Mannheim. „Anmelden, abmelden, ummelden, nachmelden“: Es ist der Funk der Funktionalität, mit man sich bei David Julian Kirchners „Papierkramland“ immer weiter durch uniforme Amtsflure geschoben fühlt. Einen energischen Stempeldruck-Beat und schubkräftigen Bass im Rücken, injiziert einem der Song ein Gefühl unterschwelliger Unsicherheit: Alle Unterlagen parat, alles ordnungsgemäß vorbereitet, an alle Vorschriften gehalten? Die Bangnis, den großen Behörden-Bruder zu verärgern, der mit Argusaugen wacht und wertet, folgt dabei auf Schritt und tritt. „Papierkramland“, das sich hartnäckig im Gehörgang festklammert, ist eine der drei bislang veröffentlichen Singles von „IG Pop“ - dem neuen Album des Mannheimer Popakademie-Absolventen David Julian Kirchner, der nicht nur singt und Songs schreibt und Instrumente spielt, sondern seine künstlerisch-gesellschaftlichen Reflexionen weit über das operative Geschäft des Musikmachens hinaus denkt. Zuvor geschah das mit seinem Kunstprojekt Kirchner Hochtief, bei dem er in die Entrepreneur-Rolle des (größenwahnsinnigen) CEOs eines fiktiven Unternehmens schlüpfte - eine Ausstellung im Mannheimer Port25 sowie Konkurs und Konzernabwicklung mit eingeschlossen. Als musikalischer Bilanzposten zeugt das hervorragend geratene 2019er Indie-Pop-Album „Evakuiert das Ich-Gebäude“ von dieser (weiterhin fortbestehenden) Unternehmung.

Info

  • David Julian Kirchner wurde 1982 in Mainz geboren. Er studierte zunächst klassische Gitarre in Wiesbaden und zog Ende der Nullerjahre nach Mannheim, wo er ein Studium an der Popakademie Baden-Württemberg absolvierte.
  • 2018 erschien sein Debütalbum „Evakuiert das Ich-Gebäude“. An den Aufnahmen zum Nachfolger „IG Pop“ wirkten die Musiker und Musikerinnen Thilo Eichhorn, Tilman Claas, Rebecca Mauch, Florian Schlechtriemen und Yolanda Diefenbach sowie Ozan Ata Canani mit.
  • Das Album ist auf dem Label Staatsakt erschienen. Es ist als reguläre Schallplatte wie auch als „Exclusive Red Vinyl Edition“ erhältlich und zudem auf den gängigen Streamingdiensten verfügbar.
  • Im November gehen Kirchner und die „IG Pop“-Band auf Tour. Zum Abschluss gibt es am 2. Dezember eine Album-Release-Party in den Mannheimer Kulturbrücken.
  • Infos: www.davidjuliankirchner.de

Die weiland verfolgte „neoliberale Idee von Kunst und Popmusik – also als Markt“ dreht Kirchner auf seinen neuen Langspieler, der hälftig aus eigenen Songs, hälftig aus Neuinterpretationen klassischer Arbeiterlieder besteht, nun diametral um: Angelehnt an Industriegewerkschaften wie die IG Metall stellt die „IG Pop“ (was hier gleichermaßen als Albumtitel, Live-Bandname und Polit-Initiative zu verstehen ist) für Kirchner ein „solidarisches Bündnis der Kulturarbeiter*innen“ dar, „ein politisches Instrument“, aus dem er „eine utopische Gewerkschaft, die eine Stimme für das Mannheimer Pop-Prekariat wird“, formen will.

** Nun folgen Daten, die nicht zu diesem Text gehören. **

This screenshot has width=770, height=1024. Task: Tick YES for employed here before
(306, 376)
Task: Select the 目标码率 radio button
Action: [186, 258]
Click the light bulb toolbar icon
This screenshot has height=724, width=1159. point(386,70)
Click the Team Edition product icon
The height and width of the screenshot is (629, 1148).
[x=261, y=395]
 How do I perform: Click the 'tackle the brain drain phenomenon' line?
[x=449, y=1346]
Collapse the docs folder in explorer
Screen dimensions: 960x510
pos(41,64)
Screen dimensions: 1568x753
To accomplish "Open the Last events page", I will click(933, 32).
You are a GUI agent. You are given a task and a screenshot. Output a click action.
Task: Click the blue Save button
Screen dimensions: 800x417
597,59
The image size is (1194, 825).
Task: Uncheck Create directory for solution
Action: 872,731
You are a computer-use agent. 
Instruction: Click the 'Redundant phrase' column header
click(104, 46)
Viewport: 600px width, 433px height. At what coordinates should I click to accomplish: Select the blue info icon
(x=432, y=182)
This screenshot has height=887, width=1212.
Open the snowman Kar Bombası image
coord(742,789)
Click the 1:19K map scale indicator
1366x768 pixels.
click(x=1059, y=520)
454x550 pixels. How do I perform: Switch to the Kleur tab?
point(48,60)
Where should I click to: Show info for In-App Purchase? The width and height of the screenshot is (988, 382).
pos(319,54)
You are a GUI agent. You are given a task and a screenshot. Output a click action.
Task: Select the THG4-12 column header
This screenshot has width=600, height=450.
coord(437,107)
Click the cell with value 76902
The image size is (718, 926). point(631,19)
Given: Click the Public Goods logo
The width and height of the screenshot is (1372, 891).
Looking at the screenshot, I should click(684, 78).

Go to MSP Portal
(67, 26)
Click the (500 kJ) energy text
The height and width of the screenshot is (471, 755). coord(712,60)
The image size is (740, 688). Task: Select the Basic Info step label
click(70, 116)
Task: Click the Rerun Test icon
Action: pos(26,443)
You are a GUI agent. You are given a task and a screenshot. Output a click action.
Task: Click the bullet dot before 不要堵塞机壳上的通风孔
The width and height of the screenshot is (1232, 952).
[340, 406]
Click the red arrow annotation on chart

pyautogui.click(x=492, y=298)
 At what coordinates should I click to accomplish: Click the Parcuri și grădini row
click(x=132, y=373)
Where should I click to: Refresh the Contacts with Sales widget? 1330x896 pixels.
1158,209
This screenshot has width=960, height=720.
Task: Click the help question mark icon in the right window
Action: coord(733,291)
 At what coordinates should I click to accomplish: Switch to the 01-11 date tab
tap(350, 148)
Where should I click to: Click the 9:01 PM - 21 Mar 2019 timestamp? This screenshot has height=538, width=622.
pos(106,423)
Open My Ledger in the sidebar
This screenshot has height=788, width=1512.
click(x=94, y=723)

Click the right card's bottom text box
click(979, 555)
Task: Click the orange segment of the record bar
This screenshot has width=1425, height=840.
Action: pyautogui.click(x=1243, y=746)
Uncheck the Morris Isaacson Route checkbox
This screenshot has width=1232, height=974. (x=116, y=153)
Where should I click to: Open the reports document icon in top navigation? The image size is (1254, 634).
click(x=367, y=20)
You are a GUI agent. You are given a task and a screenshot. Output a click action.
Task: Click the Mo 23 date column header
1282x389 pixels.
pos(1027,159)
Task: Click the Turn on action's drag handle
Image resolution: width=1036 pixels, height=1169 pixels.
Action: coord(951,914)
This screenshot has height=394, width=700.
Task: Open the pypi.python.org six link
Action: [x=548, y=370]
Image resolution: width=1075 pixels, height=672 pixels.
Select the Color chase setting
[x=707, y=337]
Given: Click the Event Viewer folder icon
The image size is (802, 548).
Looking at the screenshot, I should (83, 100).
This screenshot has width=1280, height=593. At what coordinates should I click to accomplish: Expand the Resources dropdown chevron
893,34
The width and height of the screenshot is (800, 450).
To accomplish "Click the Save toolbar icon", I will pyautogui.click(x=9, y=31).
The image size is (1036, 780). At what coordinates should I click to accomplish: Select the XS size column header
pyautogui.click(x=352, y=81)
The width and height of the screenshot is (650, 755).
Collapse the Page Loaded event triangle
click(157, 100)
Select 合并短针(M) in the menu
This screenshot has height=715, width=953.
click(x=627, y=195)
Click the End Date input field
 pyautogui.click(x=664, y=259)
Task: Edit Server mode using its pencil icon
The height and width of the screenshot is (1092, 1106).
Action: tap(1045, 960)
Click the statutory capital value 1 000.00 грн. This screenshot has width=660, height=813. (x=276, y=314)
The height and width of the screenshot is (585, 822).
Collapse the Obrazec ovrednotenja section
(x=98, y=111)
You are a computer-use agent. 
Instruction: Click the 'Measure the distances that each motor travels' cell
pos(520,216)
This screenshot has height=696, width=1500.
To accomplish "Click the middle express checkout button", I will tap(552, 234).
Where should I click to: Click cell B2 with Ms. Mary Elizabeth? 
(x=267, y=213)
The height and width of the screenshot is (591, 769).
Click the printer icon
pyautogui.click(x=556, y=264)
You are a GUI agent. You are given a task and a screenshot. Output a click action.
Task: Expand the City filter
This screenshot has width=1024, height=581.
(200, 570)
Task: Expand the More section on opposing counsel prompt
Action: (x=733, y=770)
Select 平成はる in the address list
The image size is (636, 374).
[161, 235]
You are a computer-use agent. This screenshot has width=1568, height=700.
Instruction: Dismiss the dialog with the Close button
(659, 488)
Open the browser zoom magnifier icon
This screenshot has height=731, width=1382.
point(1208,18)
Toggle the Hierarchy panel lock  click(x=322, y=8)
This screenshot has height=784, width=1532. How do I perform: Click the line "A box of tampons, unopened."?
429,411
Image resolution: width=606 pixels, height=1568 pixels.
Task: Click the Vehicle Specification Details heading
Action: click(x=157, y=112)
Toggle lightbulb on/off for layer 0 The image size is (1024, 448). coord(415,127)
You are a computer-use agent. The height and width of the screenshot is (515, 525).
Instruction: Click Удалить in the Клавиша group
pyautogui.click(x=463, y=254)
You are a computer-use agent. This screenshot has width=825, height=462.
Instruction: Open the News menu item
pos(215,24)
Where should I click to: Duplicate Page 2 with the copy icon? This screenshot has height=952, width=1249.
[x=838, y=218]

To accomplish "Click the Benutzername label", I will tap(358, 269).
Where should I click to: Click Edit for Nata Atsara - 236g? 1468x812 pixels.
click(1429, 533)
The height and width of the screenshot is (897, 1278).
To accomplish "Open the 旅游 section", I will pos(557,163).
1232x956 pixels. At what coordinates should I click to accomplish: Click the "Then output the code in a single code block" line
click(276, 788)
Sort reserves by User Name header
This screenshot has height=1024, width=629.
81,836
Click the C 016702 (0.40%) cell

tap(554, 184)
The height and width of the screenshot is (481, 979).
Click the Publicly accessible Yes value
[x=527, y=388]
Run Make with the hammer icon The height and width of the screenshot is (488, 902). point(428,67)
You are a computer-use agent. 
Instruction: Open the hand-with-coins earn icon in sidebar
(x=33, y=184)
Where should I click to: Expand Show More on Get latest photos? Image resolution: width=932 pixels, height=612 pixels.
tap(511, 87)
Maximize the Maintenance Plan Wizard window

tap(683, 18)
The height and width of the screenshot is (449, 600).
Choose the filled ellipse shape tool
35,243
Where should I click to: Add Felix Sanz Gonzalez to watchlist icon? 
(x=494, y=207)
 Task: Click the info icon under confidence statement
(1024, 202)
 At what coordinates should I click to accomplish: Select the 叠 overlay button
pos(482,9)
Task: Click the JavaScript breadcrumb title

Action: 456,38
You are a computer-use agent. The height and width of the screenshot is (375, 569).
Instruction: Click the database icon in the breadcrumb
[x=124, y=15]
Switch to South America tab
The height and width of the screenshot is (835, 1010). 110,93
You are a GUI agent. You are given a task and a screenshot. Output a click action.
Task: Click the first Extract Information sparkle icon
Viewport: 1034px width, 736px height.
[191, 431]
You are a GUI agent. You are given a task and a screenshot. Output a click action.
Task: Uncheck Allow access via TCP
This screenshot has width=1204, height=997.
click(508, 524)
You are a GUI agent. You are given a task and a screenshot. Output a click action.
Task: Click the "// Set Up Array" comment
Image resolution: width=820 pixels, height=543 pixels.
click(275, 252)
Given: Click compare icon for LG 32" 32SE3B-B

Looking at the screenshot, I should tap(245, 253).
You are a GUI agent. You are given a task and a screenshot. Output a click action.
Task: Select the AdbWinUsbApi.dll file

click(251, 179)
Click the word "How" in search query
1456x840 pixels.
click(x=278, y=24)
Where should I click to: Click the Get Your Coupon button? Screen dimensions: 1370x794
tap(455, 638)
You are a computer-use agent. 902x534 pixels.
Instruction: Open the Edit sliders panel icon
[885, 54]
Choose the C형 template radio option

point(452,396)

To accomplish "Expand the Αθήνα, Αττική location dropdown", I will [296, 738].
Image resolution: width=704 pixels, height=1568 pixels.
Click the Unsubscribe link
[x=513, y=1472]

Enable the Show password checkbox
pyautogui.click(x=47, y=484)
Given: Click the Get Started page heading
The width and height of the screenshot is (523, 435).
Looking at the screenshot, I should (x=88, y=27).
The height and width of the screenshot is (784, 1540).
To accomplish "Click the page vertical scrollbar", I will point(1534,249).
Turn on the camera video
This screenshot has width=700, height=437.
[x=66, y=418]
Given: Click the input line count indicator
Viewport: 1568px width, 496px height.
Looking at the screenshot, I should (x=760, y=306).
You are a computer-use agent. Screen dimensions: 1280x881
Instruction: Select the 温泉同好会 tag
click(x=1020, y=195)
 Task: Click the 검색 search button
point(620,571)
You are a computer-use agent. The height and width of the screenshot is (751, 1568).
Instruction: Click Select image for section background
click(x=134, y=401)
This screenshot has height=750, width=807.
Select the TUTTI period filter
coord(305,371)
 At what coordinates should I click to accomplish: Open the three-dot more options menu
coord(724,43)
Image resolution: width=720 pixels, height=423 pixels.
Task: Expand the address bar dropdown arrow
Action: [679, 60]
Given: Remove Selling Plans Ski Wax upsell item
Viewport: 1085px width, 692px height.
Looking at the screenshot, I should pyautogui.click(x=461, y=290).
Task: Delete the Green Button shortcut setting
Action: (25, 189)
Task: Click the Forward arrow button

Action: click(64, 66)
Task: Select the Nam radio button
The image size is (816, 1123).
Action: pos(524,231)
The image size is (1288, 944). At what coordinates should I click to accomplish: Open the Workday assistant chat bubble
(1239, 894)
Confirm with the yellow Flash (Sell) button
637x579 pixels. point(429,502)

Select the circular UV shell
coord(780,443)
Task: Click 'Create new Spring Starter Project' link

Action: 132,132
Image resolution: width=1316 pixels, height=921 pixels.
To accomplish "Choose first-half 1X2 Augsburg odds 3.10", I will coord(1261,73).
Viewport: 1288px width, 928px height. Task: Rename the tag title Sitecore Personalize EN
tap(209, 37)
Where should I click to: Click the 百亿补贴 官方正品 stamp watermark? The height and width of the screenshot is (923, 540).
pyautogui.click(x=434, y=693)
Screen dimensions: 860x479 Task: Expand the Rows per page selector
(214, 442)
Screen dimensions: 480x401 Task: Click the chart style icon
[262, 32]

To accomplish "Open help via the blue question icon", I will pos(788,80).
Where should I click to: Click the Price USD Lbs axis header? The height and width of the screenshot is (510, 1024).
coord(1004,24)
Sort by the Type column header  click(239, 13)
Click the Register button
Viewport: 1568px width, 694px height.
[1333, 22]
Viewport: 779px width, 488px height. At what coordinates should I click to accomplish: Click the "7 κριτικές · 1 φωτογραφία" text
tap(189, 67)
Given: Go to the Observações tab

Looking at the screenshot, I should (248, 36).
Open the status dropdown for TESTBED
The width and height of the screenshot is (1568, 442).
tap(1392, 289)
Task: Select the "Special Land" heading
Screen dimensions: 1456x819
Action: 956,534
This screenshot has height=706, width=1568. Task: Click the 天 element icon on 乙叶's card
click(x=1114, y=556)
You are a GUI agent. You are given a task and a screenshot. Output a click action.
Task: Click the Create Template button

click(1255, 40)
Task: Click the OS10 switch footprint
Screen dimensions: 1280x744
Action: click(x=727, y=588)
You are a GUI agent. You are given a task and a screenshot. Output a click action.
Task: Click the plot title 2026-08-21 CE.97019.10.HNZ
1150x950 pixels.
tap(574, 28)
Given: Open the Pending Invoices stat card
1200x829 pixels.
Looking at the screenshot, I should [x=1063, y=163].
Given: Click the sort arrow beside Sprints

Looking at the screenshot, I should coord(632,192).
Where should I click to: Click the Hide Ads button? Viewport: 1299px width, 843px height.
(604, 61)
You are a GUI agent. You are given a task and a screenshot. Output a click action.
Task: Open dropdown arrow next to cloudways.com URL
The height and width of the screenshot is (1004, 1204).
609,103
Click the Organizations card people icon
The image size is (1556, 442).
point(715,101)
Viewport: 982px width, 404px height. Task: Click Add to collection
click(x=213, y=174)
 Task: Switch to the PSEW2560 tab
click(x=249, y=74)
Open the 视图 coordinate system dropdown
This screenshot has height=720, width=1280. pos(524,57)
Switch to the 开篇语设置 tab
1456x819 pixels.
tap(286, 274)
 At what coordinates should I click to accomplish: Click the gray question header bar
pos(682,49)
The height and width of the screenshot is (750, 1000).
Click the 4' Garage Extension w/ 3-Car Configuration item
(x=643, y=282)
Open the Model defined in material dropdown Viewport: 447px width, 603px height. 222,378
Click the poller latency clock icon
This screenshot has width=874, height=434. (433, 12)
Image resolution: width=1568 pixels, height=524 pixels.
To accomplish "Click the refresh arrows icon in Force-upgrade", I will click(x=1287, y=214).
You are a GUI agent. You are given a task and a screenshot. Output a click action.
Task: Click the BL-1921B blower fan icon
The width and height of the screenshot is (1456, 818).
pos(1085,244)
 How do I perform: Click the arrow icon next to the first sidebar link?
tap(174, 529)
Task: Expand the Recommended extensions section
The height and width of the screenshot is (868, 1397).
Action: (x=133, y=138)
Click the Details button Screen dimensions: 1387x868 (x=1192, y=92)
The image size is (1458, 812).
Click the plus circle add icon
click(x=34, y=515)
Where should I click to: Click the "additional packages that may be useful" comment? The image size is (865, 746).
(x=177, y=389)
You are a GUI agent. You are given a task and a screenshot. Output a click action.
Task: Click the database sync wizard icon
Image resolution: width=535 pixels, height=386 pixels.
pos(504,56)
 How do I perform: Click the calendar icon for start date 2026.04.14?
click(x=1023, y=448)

Vom Pop-Konzern zum Arbeiterlied-Stimmführer

Auf „Papierkramland“ ist die Stimme des deutsch-türkischen Liedermachers Ozan Ata Canani zu hören, den Kirchner schon von dem Sampler „Songs of Gastarbeiter“ kannte: „Und das fand ich total spannend, auf einem Arbeiterlieder-Album auch diese Perspektive drauf zu haben“, sagt er. Der Titelsong, die drangvoll voran schnellende Indie-Agit-Pop-Nummer „IG Pop (Boys & Girls)“, fungiert hierbei als Gewerkschaftshymne: „Girls boycott! Boys get up! Steht auf, auf geht’s Maschinenstop! Probt den Aufstand! Roter Knopf! Alles tanzt wie Iggy Pop!“. Die anderen Eigenkompositionen sind ebenso glänzend gelungen: Das nach Art eines Strand- und Surf-Pop-Songs vordergründig hell ausgeleuchtete „Wir gehen in die Sonne“, das melancholisch-hypnotisch trudelnde „Das Lied von der Mundgerechtigkeit“ oder das hart und kantig-punkig in die Seiten geschlagene, im Refrain Strahlenkranz-poppig aufgefächerte „Jugend Total“.

Seit' an Seit' dazu werden bekannte Arbeiterlieder völlig neu eingekleidet: Durch Bertolt Brechts „Das Einheitsfrontlied“ weht hier ein seiltanzend pulsierenden Hauch von Bowies „Heroes“, „Die Internationale“ wird über einen schnell schlagenden Elektro-Pop-Beat gespannt und klingt in ihrer ätherischen Zerbrechlichkeit fast fragend: Gibt es sie (noch), die internationale Solidarität? Heinrich Heines „Die schlesischen Weber“ versetzt Kirchner in eine angespannte Paranoia-Funk-Stimmung, „Der heimliche Aufmarsch“ (Hanns Eisler/Ernst Busch) gleitet mit Ratschgurken-Sound und tiefergelegter Effektstimme im Barjazz-Abendkleid Richtung „sozialistische Weltrepublik“. Und die deutsche Version von „Bella Ciao“ driftet zum Abschluss des Albums Wiegenlied-haft durch eine Sternen-gesprenkelte Schummrigkeit.

Keine Spur von Klamauk

Nichts daran sei ironisch oder klamaukig, betont Kirchner: „Das ist für mich eine ganz klares, unironisches Ausprobieren dieser Lieder“, um die Frage zu stellen „Warum singt die eigentlich keiner mehr?“ Während sich die Linke zusehends zerspalte, seien „Fragen zu Ungleichheit und Solidarität und Gewerkschaft“ - gerade auch im Bereich von Kultur - „akuter denn je“, findet er. „IG Pop“ dockt hieran mit fesselnder narrativer und musikalischer Kraft an. Es ist in Album, das man hört, um es danach gleich nochmal zu hören, und das mit jeder Umdrehung an Tiefenwirkung gewinnt.